This original diorama depicts the scene at Ford Mansion in Morristown, New Jersey, at the moment when George Washington greets the Marquis de Lafayette on March 10, 1780. Morristown is nationally significant as the American Revolutionary War site of the 1779-1780 winter encampment of the Continental Army under General George Washington; the site is now managed by the National Park Service. The Marquis de Lafayette had come to inform Washington that France would be sending a large fleet of ships and trained soldiers to aid the Continental Army—a commitment that ultimately played an important role in securing American independence.

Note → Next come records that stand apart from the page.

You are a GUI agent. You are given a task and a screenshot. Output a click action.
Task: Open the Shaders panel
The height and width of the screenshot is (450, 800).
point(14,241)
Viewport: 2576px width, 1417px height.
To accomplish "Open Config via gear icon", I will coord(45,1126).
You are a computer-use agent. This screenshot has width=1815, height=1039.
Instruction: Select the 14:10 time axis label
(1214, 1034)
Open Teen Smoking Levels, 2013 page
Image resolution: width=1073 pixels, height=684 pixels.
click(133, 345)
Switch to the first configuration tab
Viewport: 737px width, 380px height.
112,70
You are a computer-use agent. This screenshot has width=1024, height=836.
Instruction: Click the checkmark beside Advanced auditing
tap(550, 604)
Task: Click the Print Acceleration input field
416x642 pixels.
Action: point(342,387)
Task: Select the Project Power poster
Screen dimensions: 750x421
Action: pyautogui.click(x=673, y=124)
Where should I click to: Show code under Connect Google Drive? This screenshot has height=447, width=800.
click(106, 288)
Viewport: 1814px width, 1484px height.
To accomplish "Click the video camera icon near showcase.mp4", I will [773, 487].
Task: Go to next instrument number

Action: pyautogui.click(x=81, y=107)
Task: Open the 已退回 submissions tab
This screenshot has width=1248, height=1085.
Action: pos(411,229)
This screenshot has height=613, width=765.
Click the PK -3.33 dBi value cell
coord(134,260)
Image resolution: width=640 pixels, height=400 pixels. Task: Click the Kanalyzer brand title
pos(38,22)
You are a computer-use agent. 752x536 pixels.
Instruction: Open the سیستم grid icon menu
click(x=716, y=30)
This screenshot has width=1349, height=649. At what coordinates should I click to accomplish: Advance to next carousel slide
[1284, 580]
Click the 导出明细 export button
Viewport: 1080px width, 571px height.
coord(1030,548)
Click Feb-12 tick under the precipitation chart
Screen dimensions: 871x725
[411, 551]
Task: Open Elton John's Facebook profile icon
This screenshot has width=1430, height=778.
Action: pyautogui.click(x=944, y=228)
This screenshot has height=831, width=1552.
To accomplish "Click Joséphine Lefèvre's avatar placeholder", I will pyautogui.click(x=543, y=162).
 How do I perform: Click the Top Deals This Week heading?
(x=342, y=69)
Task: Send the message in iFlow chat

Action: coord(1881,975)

In the diorama at the left edge is the Ford Mansion, a white quoined, early 1730s Georgian-style house with green shutters that served as Washington's headquarters for six months during the winter of 1779-1780. The figure of George Washington is descending the front steps and shaking the hand of Lafayette. Ten onlookers consist of uniformed soldiers; two of which are attending to two horses by a tree in the right foreground. The painted background shows verdant tree-covered grounds; two people tending to a carriage in a barn-like structure; a person tending to two cannons; a woman walking on a path with a child; and a line of uniformed soldiers walking in formation past what appears to be a line of three simple barrack buildings.
It is believed that this was the first of the dioramas begun by the National Park Service's Eastern Museum Laboratory for the U.S. Department of the Interior Museum, and the lab's proximity to the Ford Mansion allowed the artists to be extraordinarily accurate and detailed.